Exercise goal: Your reply must hold the lines from the one containing "Given: Click the" to the end of the entries, copied exactly, with pictures excluded.

Segment Start: Records supplied

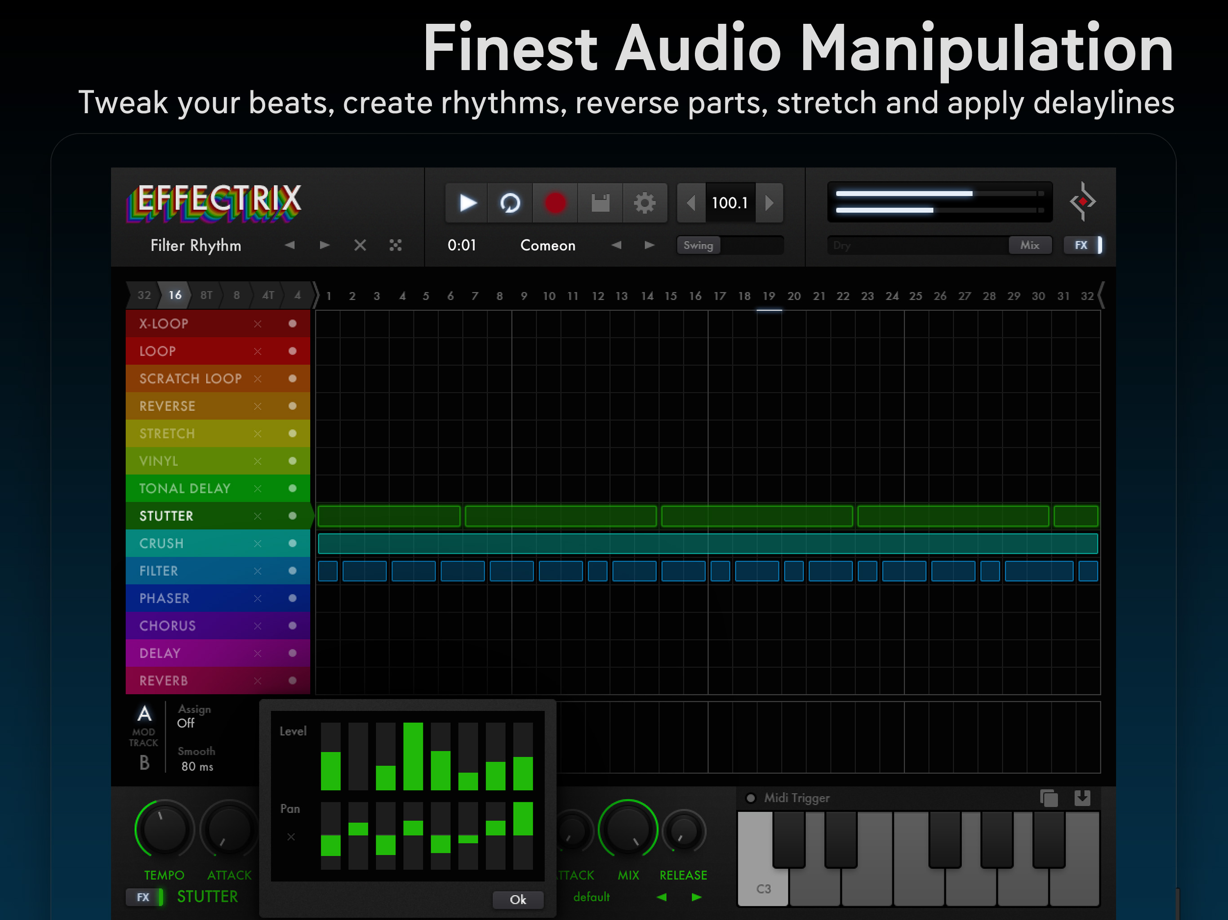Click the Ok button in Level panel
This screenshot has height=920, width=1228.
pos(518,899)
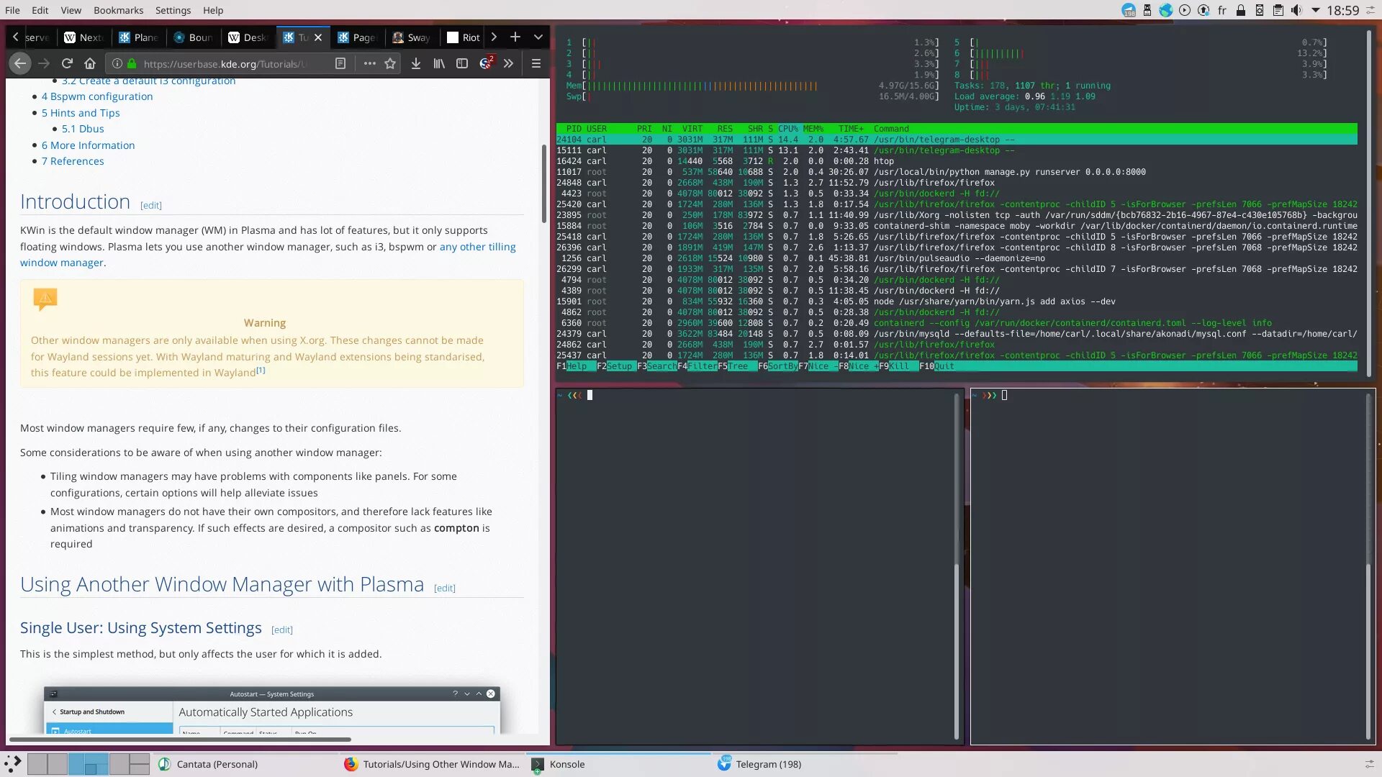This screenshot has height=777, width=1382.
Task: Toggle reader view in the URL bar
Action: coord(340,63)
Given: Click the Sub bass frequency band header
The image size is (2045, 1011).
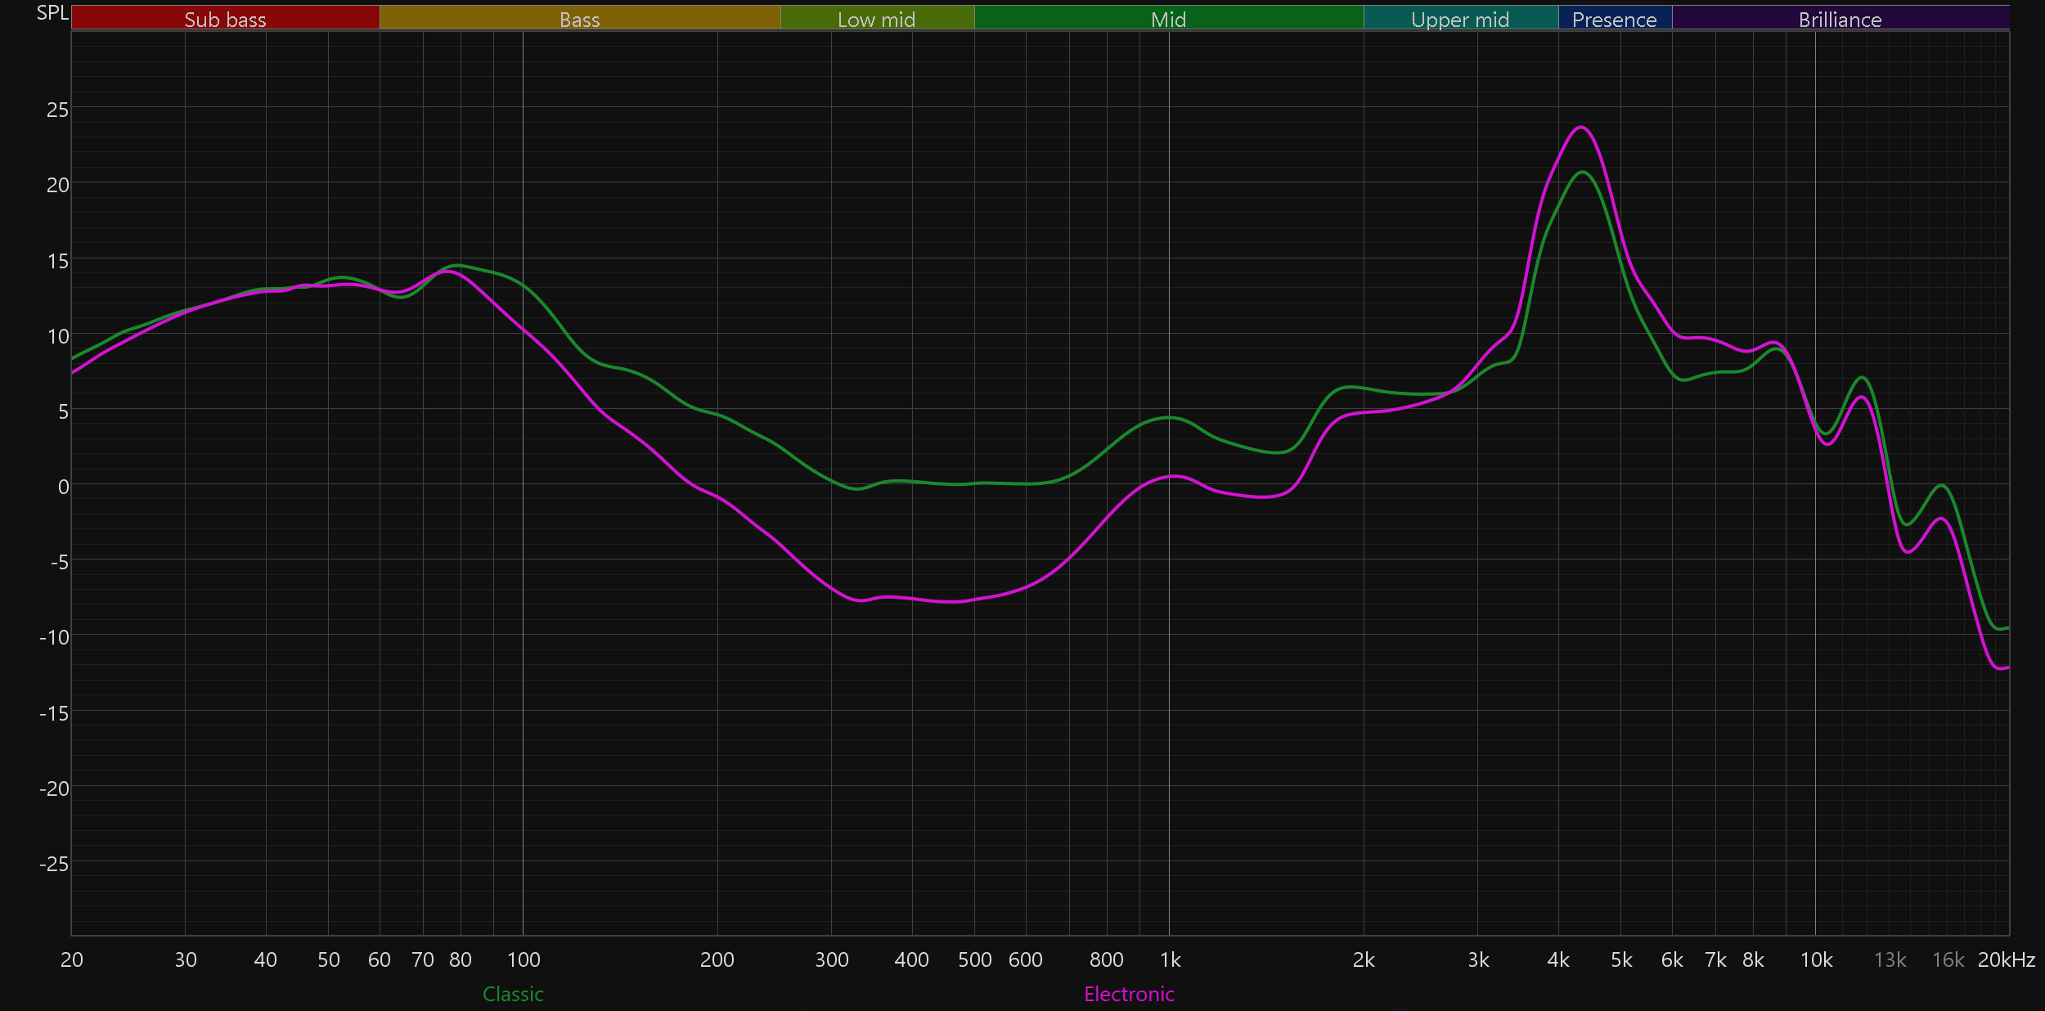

Segment End: Records supplied

Expected answer:
Given: Click the Sub bass frequency band header
The image size is (2045, 1011).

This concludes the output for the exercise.